The record’s politics are a little suspect (“Eat meat/Hate Blacks/Beat your fuckin wife/Its all the same thing”), but the ardor is unmistakable, especially on the anthemic “Feels Blind” and “Suck My Left One.” It also includes “Thurston Hearts the Who,” a live recording of the band churning away, Vail ranting and Molly Neuman of Bratmobile furiously reading a magazine article that had the gall to be critical of Hanna and company.
#Bikini kill plus
The six-song vinyl-only Bikini Kill EP includes “Carnival” from the cassette, plus new versions of four more of those songs, re-recorded with Ian MacKaye and Don Zientara. Subtle they’re not, but sometimes a two-by-four is the only prescription. The eight-song tape Revolution Girl Style Now, sold at shows, is blandly recorded but gets down on tape the band’s earliest anthems and their basic message: girls should be empowered, molesting children is bad, etc.

Meanwhile, the band - guitarist Billy Karren (aka Billy Boredom), bassist Kathi Wilcox and drummer Tobi Vail (formerly half of the Go Team’s core membership, with Beat Happening’s Calvin Johnson) - bashed out passionate three-chord punk behind her every so often, Vail would take over the mic for an even more confrontational number.
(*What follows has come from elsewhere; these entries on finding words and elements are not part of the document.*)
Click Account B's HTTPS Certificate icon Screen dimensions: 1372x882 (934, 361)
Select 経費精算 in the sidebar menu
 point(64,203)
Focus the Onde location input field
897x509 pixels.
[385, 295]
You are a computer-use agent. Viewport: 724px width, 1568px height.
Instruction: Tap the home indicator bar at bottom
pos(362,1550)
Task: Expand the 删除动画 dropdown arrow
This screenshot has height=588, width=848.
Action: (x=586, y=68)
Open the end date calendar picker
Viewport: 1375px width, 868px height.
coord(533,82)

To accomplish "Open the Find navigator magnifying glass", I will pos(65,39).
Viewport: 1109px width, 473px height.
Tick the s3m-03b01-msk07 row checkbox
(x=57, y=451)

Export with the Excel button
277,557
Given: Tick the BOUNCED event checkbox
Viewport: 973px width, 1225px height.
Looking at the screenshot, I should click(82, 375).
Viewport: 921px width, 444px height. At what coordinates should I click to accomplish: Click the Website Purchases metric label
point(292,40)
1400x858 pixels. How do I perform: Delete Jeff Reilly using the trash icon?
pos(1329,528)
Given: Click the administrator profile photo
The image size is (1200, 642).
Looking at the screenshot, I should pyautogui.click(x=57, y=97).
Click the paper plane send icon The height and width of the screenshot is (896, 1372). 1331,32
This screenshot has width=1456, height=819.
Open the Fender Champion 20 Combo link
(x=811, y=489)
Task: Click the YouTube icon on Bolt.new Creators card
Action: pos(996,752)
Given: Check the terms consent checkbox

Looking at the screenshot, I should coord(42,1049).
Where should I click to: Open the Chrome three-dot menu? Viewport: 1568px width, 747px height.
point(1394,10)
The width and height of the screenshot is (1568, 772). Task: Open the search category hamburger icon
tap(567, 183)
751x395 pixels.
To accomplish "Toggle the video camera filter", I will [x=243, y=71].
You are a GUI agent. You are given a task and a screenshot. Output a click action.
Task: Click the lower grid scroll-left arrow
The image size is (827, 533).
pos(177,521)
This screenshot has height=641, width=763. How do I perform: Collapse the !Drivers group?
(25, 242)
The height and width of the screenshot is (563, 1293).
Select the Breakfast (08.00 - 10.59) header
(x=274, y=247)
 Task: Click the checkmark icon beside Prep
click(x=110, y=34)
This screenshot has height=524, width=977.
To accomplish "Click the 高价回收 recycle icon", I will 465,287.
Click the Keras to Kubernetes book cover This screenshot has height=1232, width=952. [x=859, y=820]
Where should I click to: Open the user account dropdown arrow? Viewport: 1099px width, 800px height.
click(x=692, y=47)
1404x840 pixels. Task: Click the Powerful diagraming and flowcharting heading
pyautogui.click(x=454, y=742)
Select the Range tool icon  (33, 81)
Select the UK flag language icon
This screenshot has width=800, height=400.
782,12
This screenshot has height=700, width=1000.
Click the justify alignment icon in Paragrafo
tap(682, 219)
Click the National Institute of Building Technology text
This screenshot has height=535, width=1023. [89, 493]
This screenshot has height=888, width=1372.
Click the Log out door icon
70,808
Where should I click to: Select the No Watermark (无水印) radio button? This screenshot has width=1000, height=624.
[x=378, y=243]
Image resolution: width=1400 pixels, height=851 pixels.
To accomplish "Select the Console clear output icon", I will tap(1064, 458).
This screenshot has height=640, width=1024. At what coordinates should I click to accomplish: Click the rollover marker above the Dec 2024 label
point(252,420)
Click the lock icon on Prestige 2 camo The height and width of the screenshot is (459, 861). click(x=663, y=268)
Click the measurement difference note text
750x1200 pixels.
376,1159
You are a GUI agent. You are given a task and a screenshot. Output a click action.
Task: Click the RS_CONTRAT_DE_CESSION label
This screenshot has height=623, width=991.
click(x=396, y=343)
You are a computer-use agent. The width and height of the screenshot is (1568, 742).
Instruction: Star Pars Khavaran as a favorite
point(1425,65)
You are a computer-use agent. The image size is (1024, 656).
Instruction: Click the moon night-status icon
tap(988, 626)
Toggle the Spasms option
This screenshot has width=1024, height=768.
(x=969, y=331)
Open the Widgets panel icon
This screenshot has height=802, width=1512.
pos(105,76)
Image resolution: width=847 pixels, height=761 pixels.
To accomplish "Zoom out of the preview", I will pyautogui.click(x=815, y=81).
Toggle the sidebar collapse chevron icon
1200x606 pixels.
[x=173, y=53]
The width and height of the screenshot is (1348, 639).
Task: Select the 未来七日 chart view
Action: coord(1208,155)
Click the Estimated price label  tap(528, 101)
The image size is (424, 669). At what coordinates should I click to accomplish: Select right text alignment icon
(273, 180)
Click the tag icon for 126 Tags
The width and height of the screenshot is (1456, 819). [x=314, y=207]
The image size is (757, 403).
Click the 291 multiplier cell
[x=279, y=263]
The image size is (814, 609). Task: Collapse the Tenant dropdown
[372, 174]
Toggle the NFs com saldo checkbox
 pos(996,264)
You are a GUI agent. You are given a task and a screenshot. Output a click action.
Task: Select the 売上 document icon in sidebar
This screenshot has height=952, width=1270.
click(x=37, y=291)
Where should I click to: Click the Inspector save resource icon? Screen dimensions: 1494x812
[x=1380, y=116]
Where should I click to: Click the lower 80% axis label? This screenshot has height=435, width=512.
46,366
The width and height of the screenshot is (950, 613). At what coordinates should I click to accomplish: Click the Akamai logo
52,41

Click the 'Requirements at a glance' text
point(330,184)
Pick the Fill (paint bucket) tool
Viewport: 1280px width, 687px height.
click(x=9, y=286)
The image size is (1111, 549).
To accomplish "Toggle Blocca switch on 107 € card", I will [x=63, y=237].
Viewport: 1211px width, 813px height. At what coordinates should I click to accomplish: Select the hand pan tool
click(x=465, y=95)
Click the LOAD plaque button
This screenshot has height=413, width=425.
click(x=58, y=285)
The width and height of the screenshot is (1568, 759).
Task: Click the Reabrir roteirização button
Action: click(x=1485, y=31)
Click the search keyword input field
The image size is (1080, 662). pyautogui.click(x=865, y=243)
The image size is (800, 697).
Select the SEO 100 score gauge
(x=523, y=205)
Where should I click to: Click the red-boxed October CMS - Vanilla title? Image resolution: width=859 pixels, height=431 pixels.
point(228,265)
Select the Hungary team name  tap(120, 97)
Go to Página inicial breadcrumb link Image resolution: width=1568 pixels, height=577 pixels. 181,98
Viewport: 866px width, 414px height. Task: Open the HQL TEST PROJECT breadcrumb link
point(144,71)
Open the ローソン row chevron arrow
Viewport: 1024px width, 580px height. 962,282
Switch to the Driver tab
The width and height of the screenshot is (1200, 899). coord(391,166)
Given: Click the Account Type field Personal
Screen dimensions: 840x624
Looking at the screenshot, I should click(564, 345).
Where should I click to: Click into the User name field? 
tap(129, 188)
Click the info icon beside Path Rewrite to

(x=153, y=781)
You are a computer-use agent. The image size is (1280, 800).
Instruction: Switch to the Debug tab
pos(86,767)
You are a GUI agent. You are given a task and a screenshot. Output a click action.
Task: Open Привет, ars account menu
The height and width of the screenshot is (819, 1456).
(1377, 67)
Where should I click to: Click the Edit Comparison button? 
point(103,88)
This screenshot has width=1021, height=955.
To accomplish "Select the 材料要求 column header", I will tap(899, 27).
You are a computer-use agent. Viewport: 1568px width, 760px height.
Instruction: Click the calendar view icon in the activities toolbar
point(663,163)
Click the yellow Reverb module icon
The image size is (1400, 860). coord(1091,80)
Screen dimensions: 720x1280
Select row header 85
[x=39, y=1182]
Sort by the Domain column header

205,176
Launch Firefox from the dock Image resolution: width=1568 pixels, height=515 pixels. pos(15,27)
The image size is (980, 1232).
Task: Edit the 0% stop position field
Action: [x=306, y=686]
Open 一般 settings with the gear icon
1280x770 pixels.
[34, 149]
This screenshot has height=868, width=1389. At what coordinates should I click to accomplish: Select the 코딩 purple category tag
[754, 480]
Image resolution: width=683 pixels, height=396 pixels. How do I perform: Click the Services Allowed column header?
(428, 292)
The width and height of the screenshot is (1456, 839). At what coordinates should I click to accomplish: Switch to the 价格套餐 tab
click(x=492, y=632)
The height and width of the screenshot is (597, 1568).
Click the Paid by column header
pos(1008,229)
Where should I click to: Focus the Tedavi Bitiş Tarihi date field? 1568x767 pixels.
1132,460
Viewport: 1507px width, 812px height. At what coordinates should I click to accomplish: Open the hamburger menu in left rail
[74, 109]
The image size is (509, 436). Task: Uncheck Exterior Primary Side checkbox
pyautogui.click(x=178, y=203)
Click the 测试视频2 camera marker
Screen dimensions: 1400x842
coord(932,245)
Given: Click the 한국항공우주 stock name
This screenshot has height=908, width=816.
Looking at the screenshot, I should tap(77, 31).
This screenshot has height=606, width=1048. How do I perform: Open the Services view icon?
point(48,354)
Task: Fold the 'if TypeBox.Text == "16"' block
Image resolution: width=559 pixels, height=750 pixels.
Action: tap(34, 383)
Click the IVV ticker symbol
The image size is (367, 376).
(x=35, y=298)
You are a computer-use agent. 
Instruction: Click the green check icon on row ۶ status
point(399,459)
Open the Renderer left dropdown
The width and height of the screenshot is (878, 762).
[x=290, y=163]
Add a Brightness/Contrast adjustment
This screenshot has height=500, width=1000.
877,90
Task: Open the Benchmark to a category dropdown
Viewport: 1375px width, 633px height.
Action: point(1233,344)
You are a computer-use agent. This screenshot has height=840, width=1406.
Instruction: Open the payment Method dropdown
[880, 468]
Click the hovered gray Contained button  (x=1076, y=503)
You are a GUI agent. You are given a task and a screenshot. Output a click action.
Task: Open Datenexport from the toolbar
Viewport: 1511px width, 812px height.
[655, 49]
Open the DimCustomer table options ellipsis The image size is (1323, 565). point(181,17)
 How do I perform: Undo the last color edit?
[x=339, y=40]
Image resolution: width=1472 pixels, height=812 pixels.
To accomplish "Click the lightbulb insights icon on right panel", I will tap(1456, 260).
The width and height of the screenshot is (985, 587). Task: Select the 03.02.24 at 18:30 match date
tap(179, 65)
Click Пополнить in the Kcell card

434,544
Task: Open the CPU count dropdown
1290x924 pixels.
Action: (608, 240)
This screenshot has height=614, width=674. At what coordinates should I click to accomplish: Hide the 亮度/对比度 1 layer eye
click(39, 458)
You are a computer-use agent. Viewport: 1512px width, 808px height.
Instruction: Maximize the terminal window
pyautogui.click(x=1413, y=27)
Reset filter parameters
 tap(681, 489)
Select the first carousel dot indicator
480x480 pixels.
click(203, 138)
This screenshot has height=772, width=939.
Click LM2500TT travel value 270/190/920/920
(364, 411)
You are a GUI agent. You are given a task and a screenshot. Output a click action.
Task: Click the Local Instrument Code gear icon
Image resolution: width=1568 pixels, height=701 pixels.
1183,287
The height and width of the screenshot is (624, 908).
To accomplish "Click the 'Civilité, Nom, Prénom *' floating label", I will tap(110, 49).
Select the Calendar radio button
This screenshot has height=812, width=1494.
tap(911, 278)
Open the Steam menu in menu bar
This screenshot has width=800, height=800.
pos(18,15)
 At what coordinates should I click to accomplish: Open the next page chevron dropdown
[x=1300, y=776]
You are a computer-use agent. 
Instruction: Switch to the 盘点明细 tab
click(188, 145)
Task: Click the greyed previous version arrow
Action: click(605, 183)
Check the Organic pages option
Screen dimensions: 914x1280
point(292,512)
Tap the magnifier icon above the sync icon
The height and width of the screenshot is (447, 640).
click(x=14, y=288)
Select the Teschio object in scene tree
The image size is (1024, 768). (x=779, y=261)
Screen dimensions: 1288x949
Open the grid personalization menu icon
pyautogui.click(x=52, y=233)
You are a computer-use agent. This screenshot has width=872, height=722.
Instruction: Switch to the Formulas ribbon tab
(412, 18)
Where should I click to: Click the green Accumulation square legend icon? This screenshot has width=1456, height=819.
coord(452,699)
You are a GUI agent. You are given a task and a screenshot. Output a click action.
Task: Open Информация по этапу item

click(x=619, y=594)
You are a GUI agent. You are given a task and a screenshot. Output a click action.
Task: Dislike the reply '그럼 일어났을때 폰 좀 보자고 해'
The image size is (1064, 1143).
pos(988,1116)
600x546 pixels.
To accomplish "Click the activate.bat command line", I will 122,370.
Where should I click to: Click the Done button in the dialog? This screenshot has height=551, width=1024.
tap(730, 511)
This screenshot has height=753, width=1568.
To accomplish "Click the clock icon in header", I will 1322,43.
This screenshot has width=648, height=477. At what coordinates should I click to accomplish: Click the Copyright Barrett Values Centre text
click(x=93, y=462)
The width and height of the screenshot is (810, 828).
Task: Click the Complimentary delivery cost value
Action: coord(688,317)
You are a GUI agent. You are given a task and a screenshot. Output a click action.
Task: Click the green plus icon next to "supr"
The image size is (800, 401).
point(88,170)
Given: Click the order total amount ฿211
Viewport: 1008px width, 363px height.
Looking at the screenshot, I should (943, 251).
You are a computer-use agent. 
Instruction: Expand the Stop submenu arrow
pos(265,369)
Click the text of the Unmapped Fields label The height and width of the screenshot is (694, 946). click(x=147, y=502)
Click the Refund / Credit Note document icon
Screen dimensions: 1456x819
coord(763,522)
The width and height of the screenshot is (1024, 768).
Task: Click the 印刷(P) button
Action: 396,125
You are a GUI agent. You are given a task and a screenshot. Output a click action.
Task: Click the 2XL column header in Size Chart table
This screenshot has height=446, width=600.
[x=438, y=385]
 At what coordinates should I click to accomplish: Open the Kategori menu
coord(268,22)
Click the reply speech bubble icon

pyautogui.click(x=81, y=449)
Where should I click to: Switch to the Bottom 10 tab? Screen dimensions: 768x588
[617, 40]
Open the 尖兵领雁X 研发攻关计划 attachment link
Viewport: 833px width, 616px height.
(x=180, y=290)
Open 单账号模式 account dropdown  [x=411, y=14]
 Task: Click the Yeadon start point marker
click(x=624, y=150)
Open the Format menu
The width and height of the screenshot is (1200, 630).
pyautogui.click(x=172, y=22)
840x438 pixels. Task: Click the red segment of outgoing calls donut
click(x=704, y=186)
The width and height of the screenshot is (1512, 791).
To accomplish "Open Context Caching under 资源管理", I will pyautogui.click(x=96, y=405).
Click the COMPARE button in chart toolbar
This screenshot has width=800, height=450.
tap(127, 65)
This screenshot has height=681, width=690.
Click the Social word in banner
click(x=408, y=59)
Singer Kathleen Hanna, an American incarnation of X-Ray Spex’s Poly Styrene, worked the crowd like a master preacher, singing, speechifying and switching between a little-girl voice and a full-throated howl, bringing girls to the front and attacking obnoxious guys, sometimes verbally, sometimes physically. In January 2019, Rolling Stone reported that Bikini Kill announced a reunion tour.On the strength of its legendary live shows, Bikini Kill - the archetypal riot grrrl band - was packing clubs before it even had a record out. In 2017, after a 20-year hiatus, three of the founding members reunited for a one-off performance. Kathleen Hanna continued to create feminist music in bands Le Tigre and The Julie Ruin. Their last album, Reject All American, was released in 1996 before their breakup in 1997.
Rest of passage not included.